Guests are coming over for dinner and you're trying to prepare the meal. You drizzle some dressing on the salad and refrigerate it, with plenty of time before the guests arrive. A couple hours later when you go to serve the sprightly greens, you find that they've transformed into a soggy, discolored mess. What happened? Why does dressing make lettuce wilt so quickly?
First, let's line up the suspects known to hang out in salad dressing, namely oil and vinegar. Traditionally, chefs have maintained that vinegar is the culprit. And it makes sense that acidic vinegar might eat away at the delicate cells of fresh greens. Some older cookbooks advise tossing greens in oil first, to protect them from acidic vinegar or lemon juice.
But a simple kitchen experiment challenges this timeworn advice. Put one small piece of lettuce in a saucer of vinegar, and one in a saucer of oil. Check them every five minutes. What happens? The one in the oil wilts first. This occurs because lettuce has a waxy coating that protects the leaves from rainwater and water loss.

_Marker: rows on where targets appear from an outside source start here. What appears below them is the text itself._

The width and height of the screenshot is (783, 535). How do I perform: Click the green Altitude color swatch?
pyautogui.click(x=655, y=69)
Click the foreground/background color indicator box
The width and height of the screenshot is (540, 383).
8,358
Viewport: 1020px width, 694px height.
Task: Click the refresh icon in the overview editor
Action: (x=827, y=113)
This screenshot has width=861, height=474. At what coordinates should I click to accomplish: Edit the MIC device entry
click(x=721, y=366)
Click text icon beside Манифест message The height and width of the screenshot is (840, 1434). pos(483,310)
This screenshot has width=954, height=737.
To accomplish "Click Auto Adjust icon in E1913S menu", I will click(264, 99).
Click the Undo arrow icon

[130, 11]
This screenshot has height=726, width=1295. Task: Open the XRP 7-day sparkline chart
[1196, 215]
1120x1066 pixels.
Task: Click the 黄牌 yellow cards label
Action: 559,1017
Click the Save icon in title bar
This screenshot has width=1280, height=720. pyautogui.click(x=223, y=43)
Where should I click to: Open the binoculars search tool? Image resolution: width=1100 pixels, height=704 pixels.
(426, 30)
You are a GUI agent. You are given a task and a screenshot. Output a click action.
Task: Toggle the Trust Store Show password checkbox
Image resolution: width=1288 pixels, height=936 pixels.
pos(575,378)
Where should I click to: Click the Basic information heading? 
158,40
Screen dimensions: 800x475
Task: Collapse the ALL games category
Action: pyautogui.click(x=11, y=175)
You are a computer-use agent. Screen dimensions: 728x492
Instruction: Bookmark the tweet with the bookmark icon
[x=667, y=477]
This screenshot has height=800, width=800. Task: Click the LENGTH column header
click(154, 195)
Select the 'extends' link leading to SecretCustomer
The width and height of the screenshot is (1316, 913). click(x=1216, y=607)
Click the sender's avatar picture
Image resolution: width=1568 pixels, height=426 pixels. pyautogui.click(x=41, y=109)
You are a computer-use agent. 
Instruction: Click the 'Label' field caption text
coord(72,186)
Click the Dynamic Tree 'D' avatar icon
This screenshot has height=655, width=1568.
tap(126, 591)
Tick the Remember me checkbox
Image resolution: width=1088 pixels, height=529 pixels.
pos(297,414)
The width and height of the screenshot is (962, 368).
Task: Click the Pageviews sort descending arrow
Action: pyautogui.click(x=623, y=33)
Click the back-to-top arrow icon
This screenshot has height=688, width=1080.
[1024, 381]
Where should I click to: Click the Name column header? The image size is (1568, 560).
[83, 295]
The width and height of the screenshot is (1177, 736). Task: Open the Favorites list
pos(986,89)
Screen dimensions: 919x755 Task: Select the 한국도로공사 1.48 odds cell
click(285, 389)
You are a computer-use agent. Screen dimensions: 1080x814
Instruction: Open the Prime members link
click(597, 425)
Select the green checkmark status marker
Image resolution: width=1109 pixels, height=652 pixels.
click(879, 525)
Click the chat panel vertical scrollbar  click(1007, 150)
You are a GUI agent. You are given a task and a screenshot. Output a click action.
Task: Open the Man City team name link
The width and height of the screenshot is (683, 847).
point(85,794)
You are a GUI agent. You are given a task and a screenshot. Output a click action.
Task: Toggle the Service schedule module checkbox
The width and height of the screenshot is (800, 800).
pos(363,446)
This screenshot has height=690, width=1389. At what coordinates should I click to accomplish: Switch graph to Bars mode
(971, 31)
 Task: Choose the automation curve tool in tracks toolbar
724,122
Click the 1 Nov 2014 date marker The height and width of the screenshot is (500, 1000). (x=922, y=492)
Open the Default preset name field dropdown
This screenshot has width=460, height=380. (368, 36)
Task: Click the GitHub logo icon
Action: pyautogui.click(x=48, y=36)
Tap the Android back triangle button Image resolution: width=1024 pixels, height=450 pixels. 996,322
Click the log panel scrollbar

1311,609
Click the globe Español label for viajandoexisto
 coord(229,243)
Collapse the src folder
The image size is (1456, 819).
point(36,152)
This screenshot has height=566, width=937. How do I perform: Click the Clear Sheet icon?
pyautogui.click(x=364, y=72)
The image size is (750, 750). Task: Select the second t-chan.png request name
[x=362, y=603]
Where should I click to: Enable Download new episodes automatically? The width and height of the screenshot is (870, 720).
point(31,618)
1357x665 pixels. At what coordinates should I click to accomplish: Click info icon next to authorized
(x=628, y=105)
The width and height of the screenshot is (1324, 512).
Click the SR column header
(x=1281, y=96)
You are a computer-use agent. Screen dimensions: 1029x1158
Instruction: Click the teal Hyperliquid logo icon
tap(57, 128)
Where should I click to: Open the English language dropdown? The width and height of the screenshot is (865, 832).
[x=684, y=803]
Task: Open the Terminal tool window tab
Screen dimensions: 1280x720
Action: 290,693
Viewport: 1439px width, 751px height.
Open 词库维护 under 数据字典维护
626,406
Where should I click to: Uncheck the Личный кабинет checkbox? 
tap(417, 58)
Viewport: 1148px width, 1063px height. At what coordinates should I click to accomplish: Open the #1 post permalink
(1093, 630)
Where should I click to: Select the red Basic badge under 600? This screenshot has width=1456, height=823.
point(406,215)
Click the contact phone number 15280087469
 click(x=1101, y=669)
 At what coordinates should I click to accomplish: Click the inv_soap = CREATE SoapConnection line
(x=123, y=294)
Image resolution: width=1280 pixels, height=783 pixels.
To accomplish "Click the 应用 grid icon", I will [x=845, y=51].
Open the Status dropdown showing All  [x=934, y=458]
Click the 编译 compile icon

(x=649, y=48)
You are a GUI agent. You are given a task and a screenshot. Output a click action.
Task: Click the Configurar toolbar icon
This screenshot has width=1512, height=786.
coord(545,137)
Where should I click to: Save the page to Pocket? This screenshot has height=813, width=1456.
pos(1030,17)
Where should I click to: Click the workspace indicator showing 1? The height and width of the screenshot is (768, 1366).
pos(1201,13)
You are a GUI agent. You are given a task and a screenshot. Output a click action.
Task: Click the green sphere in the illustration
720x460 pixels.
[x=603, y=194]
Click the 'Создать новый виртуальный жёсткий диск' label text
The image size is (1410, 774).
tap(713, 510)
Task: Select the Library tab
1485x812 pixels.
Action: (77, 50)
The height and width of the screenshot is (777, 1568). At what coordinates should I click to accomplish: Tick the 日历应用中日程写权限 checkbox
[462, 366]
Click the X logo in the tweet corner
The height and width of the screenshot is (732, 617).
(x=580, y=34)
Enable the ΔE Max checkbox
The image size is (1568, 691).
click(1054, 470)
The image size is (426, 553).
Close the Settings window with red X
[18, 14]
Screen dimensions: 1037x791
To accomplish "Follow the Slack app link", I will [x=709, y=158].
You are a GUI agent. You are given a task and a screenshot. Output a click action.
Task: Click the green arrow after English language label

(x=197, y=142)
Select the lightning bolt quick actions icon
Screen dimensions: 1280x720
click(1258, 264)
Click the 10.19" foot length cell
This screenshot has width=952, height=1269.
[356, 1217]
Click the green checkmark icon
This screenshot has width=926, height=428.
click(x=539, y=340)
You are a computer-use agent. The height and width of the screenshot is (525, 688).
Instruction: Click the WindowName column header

Water tends to bead up and roll off a lettuce leaf. But oil clings to its waxy surface, quickly seeping into cracks, entering the air pockets between cells, and making the leaf darken and wilt. Vinegar will also damage lettuce leaves eventually, but because it is water-soluble it takes much longer than oil to get past the waxy coating. That's why the best dressed lettuce is simply undressed--at least until the last minute!